• [ASSIGNED TASK]:
Only one number is wanted here: how many lines of the data hold "label".

= = = = =

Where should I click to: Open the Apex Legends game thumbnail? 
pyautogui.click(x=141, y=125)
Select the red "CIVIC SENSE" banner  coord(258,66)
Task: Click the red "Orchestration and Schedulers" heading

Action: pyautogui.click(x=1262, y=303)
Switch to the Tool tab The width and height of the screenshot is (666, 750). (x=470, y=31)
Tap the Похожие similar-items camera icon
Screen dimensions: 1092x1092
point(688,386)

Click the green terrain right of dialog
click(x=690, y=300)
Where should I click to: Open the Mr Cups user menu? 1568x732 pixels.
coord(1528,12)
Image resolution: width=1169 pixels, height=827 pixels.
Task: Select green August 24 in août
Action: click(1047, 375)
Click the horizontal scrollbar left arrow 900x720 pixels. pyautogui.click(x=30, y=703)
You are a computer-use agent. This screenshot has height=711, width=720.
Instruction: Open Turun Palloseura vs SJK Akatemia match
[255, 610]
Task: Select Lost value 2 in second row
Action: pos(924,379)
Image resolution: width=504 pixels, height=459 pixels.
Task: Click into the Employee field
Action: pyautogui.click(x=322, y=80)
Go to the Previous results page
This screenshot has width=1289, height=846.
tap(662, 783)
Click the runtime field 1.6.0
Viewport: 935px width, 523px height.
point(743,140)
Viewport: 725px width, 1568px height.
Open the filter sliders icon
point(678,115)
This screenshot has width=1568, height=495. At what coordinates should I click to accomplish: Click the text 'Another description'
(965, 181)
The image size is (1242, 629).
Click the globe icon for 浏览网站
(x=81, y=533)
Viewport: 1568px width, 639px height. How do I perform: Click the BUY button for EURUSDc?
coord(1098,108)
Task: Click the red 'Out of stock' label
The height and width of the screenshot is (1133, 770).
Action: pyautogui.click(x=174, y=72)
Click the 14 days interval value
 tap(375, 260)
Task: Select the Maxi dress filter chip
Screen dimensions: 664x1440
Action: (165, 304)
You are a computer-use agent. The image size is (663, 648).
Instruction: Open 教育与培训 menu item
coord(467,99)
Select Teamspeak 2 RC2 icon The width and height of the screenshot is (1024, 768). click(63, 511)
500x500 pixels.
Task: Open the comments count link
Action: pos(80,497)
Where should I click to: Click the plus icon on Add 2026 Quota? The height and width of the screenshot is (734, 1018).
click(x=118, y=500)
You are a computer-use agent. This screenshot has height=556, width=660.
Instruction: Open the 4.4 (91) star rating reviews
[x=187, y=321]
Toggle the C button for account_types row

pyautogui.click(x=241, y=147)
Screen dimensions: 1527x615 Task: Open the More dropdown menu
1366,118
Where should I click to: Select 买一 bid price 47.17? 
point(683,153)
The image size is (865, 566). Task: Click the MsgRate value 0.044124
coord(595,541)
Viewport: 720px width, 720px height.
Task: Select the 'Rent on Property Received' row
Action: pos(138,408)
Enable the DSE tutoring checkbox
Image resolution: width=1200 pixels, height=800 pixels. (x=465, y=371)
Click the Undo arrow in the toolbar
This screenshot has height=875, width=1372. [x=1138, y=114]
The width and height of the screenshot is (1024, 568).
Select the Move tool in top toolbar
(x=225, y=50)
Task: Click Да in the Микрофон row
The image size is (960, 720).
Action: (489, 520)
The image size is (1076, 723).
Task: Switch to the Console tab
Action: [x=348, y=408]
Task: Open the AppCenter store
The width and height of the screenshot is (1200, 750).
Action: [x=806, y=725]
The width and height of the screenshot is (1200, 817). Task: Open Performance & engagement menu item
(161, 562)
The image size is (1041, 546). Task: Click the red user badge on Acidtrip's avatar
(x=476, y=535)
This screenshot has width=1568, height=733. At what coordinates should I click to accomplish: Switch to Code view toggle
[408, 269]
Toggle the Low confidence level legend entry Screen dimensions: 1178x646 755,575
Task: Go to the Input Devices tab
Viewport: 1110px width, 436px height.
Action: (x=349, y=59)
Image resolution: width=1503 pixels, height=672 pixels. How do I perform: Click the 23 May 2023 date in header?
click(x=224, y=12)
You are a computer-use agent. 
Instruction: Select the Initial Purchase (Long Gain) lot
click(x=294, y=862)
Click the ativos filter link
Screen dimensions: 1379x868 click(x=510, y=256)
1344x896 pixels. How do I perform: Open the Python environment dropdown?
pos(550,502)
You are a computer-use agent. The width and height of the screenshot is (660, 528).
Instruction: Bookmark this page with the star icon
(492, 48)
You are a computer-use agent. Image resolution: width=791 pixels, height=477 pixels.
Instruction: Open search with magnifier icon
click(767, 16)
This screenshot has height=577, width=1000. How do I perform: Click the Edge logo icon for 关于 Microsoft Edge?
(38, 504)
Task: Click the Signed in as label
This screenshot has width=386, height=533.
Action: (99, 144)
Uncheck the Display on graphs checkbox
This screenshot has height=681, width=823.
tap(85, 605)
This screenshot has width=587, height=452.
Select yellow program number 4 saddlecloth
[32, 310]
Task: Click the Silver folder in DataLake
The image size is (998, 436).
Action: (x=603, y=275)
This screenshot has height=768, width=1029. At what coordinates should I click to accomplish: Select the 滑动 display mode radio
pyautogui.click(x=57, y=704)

= = = = =

• [OUTPUT OF THE TASK]:
2